§ **Study material**
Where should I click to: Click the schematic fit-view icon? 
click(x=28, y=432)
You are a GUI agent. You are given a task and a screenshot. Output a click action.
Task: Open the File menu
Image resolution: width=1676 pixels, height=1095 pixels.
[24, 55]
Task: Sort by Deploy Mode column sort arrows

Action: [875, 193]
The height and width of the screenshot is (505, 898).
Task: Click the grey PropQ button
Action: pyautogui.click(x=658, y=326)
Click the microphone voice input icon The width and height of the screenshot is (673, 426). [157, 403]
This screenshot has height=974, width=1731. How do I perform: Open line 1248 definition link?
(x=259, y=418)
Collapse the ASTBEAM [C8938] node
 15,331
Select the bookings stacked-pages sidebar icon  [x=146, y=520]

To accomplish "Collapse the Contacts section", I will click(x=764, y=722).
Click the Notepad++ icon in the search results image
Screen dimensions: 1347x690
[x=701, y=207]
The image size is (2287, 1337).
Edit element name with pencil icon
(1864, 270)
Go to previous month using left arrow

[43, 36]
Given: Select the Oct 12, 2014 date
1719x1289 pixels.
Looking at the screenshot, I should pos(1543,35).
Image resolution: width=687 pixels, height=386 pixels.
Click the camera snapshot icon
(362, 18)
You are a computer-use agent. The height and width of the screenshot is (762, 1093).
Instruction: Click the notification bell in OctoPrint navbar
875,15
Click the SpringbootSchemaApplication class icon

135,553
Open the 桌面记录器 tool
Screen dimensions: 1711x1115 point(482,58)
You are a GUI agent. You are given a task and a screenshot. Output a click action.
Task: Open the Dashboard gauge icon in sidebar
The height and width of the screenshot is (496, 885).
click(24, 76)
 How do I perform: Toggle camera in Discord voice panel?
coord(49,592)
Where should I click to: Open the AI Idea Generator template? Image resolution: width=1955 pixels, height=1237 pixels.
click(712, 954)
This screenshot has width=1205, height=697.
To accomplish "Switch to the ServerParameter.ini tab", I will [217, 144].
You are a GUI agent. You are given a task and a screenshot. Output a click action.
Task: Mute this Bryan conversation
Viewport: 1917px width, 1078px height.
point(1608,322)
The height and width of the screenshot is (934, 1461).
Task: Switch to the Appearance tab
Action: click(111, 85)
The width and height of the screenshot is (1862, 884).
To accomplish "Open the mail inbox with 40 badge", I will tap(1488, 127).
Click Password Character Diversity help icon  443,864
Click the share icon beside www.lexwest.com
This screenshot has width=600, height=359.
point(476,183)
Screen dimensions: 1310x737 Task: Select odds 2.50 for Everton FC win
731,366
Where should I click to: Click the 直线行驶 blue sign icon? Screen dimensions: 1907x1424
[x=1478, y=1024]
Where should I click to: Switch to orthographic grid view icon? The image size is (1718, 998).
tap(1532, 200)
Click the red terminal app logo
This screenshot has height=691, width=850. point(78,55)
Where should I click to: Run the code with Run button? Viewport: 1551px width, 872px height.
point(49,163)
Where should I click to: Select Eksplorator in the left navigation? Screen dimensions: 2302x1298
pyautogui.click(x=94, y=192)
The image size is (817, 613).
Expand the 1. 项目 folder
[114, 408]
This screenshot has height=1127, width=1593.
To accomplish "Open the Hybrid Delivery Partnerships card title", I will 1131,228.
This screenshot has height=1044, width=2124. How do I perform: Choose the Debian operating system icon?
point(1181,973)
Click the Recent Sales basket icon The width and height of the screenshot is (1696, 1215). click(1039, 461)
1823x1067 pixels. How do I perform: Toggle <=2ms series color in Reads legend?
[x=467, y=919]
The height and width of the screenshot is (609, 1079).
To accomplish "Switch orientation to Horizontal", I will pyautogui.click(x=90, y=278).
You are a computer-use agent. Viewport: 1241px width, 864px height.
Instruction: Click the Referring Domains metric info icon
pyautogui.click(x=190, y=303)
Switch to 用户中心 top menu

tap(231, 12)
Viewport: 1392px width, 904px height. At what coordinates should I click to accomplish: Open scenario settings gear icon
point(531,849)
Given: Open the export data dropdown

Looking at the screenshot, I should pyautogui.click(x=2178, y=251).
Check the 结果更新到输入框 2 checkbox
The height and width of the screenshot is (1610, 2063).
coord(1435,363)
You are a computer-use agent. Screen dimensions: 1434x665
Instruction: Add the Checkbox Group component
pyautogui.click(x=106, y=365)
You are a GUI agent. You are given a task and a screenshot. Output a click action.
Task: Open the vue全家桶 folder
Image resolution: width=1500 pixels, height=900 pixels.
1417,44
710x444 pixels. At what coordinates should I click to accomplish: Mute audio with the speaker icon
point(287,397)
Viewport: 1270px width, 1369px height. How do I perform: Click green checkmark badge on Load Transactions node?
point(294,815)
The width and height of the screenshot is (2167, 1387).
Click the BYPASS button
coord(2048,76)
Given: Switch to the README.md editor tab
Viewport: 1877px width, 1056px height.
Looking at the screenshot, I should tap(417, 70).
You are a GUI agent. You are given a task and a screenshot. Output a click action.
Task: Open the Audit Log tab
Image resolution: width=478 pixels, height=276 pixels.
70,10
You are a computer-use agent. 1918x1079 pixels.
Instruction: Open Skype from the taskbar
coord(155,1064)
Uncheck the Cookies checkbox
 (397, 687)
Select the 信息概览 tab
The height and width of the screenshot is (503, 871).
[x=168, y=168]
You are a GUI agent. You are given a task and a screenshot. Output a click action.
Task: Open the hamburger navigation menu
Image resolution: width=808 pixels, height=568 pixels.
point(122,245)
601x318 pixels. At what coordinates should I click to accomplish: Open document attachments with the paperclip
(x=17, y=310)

§ **To do**
The material above needs to be copied out in full, exactly as given.

§ **Your response**
Where should I click to: Click the schematic fit-view icon? 
click(x=28, y=432)
You are a GUI agent. You are given a task and a screenshot. Output a click action.
Task: Open the File menu
Image resolution: width=1676 pixels, height=1095 pixels.
[24, 55]
Task: Sort by Deploy Mode column sort arrows

Action: [875, 193]
The height and width of the screenshot is (505, 898).
Task: Click the grey PropQ button
Action: pyautogui.click(x=658, y=326)
Click the microphone voice input icon The width and height of the screenshot is (673, 426). [157, 403]
This screenshot has height=974, width=1731. How do I perform: Open line 1248 definition link?
(x=259, y=418)
Collapse the ASTBEAM [C8938] node
 15,331
Select the bookings stacked-pages sidebar icon  [x=146, y=520]

To accomplish "Collapse the Contacts section", I will click(x=764, y=722).
Click the Notepad++ icon in the search results image
Screen dimensions: 1347x690
[x=701, y=207]
The image size is (2287, 1337).
Edit element name with pencil icon
(1864, 270)
Go to previous month using left arrow

[43, 36]
Given: Select the Oct 12, 2014 date
1719x1289 pixels.
Looking at the screenshot, I should pos(1543,35).
Image resolution: width=687 pixels, height=386 pixels.
Click the camera snapshot icon
(362, 18)
You are a computer-use agent. The height and width of the screenshot is (762, 1093).
Instruction: Click the notification bell in OctoPrint navbar
875,15
Click the SpringbootSchemaApplication class icon

135,553
Open the 桌面记录器 tool
Screen dimensions: 1711x1115 point(482,58)
You are a GUI agent. You are given a task and a screenshot. Output a click action.
Task: Open the Dashboard gauge icon in sidebar
The height and width of the screenshot is (496, 885).
click(24, 76)
 How do I perform: Toggle camera in Discord voice panel?
coord(49,592)
Where should I click to: Open the AI Idea Generator template? Image resolution: width=1955 pixels, height=1237 pixels.
click(712, 954)
This screenshot has width=1205, height=697.
To accomplish "Switch to the ServerParameter.ini tab", I will [217, 144].
You are a GUI agent. You are given a task and a screenshot. Output a click action.
Task: Mute this Bryan conversation
Viewport: 1917px width, 1078px height.
point(1608,322)
The height and width of the screenshot is (934, 1461).
Task: Switch to the Appearance tab
Action: click(111, 85)
The width and height of the screenshot is (1862, 884).
To accomplish "Open the mail inbox with 40 badge", I will tap(1488, 127).
Click Password Character Diversity help icon  443,864
Click the share icon beside www.lexwest.com
This screenshot has width=600, height=359.
point(476,183)
Screen dimensions: 1310x737 Task: Select odds 2.50 for Everton FC win
731,366
Where should I click to: Click the 直线行驶 blue sign icon? Screen dimensions: 1907x1424
[x=1478, y=1024]
Where should I click to: Switch to orthographic grid view icon? The image size is (1718, 998).
tap(1532, 200)
Click the red terminal app logo
This screenshot has height=691, width=850. point(78,55)
Where should I click to: Run the code with Run button? Viewport: 1551px width, 872px height.
point(49,163)
Where should I click to: Select Eksplorator in the left navigation? Screen dimensions: 2302x1298
pyautogui.click(x=94, y=192)
The image size is (817, 613).
Expand the 1. 项目 folder
[114, 408]
This screenshot has height=1127, width=1593.
To accomplish "Open the Hybrid Delivery Partnerships card title", I will 1131,228.
This screenshot has height=1044, width=2124. How do I perform: Choose the Debian operating system icon?
point(1181,973)
Click the Recent Sales basket icon The width and height of the screenshot is (1696, 1215). click(1039, 461)
1823x1067 pixels. How do I perform: Toggle <=2ms series color in Reads legend?
[x=467, y=919]
The height and width of the screenshot is (609, 1079).
To accomplish "Switch orientation to Horizontal", I will pyautogui.click(x=90, y=278).
You are a computer-use agent. Viewport: 1241px width, 864px height.
Instruction: Click the Referring Domains metric info icon
pyautogui.click(x=190, y=303)
Switch to 用户中心 top menu

tap(231, 12)
Viewport: 1392px width, 904px height. At what coordinates should I click to accomplish: Open scenario settings gear icon
point(531,849)
Given: Open the export data dropdown

Looking at the screenshot, I should pyautogui.click(x=2178, y=251).
Check the 结果更新到输入框 2 checkbox
The height and width of the screenshot is (1610, 2063).
coord(1435,363)
You are a computer-use agent. Screen dimensions: 1434x665
Instruction: Add the Checkbox Group component
pyautogui.click(x=106, y=365)
You are a GUI agent. You are given a task and a screenshot. Output a click action.
Task: Open the vue全家桶 folder
Image resolution: width=1500 pixels, height=900 pixels.
1417,44
710x444 pixels. At what coordinates should I click to accomplish: Mute audio with the speaker icon
point(287,397)
Viewport: 1270px width, 1369px height. How do I perform: Click green checkmark badge on Load Transactions node?
point(294,815)
The width and height of the screenshot is (2167, 1387).
Click the BYPASS button
coord(2048,76)
Given: Switch to the README.md editor tab
Viewport: 1877px width, 1056px height.
Looking at the screenshot, I should tap(417, 70).
You are a GUI agent. You are given a task and a screenshot. Output a click action.
Task: Open the Audit Log tab
Image resolution: width=478 pixels, height=276 pixels.
70,10
You are a computer-use agent. 1918x1079 pixels.
Instruction: Open Skype from the taskbar
coord(155,1064)
Uncheck the Cookies checkbox
 (397, 687)
Select the 信息概览 tab
The height and width of the screenshot is (503, 871).
[x=168, y=168]
You are a GUI agent. You are given a task and a screenshot. Output a click action.
Task: Open the hamburger navigation menu
Image resolution: width=808 pixels, height=568 pixels.
point(122,245)
601x318 pixels. At what coordinates should I click to accomplish: Open document attachments with the paperclip
(x=17, y=310)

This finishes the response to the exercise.